Segment Start: Data provided
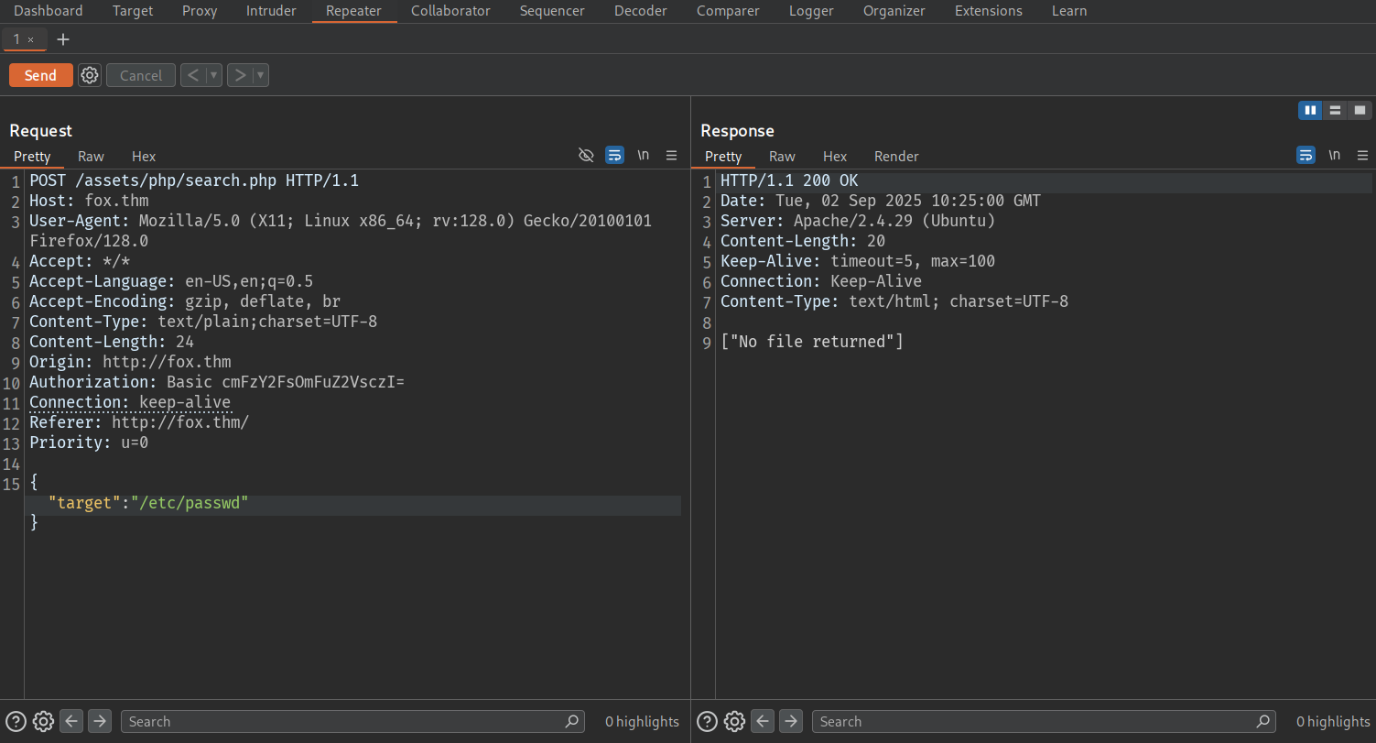1376x743 pixels.
Task: Open the Response panel hamburger menu
Action: coord(1362,156)
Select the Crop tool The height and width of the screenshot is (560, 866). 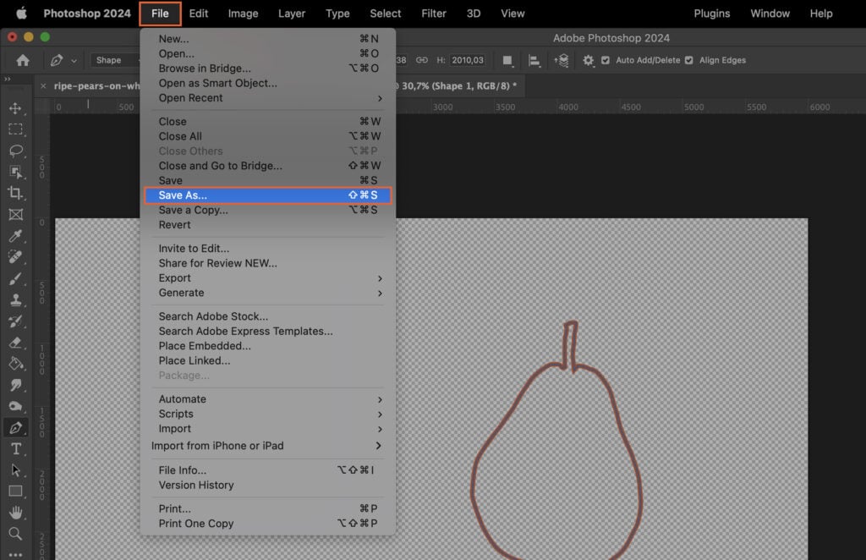(x=15, y=193)
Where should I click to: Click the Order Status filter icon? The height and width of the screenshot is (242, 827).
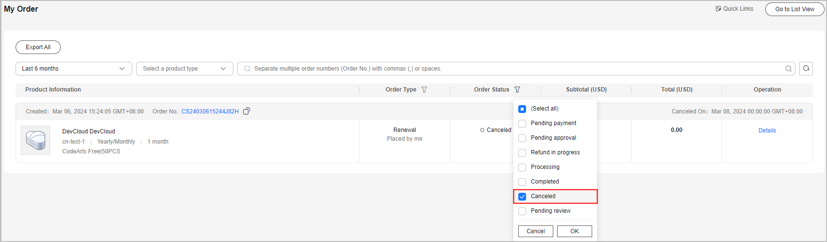coord(517,90)
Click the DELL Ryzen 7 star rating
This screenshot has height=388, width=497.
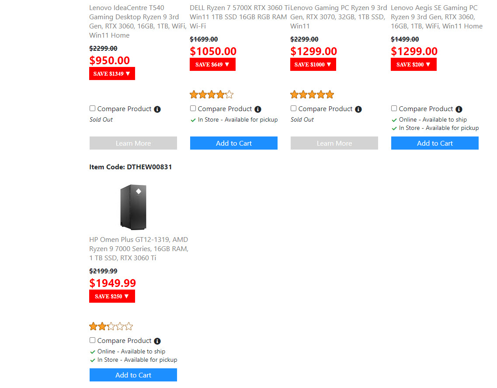pyautogui.click(x=212, y=94)
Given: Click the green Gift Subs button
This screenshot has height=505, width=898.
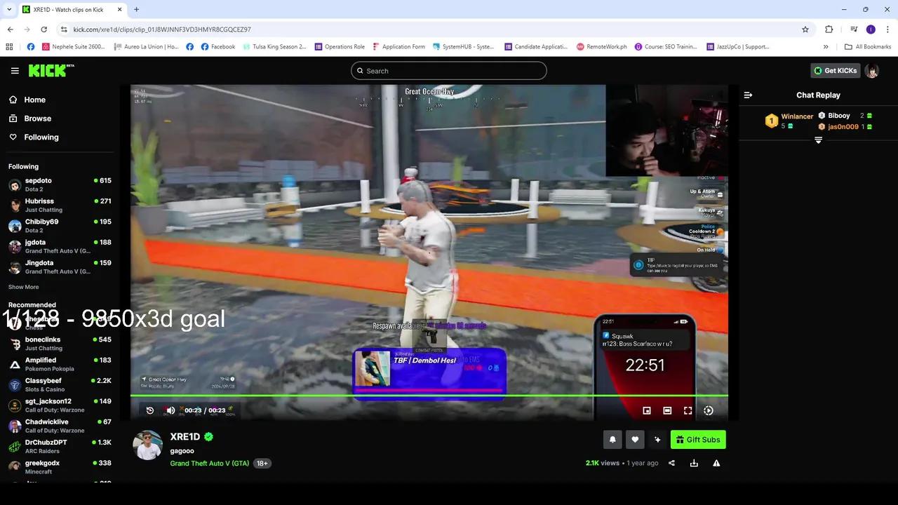Looking at the screenshot, I should tap(698, 439).
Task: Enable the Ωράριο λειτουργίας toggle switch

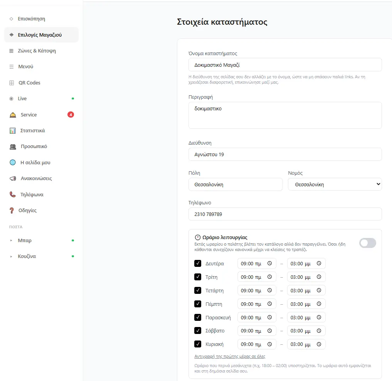Action: pyautogui.click(x=367, y=243)
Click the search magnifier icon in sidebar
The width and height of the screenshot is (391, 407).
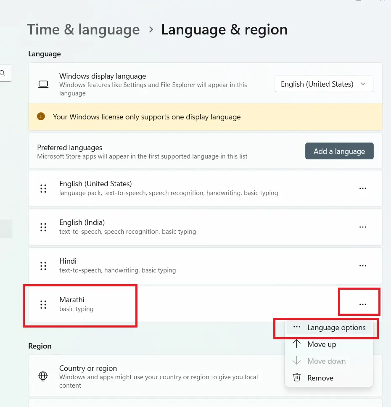(3, 73)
Segment End: Data provided
Pictures aside, set down the lines from the one containing "Click the DELL Ryzen 7 star rating" through the end of the records above, exactly and only those.

# Answer section:
Click the DELL Ryzen 7 star rating
This screenshot has height=388, width=497.
pyautogui.click(x=212, y=94)
Given: Click the green Gift Subs button
This screenshot has height=505, width=898.
Looking at the screenshot, I should tap(698, 439).
Task: Enable the Ωράριο λειτουργίας toggle switch

Action: pyautogui.click(x=367, y=243)
Click the search magnifier icon in sidebar
The width and height of the screenshot is (391, 407).
(3, 73)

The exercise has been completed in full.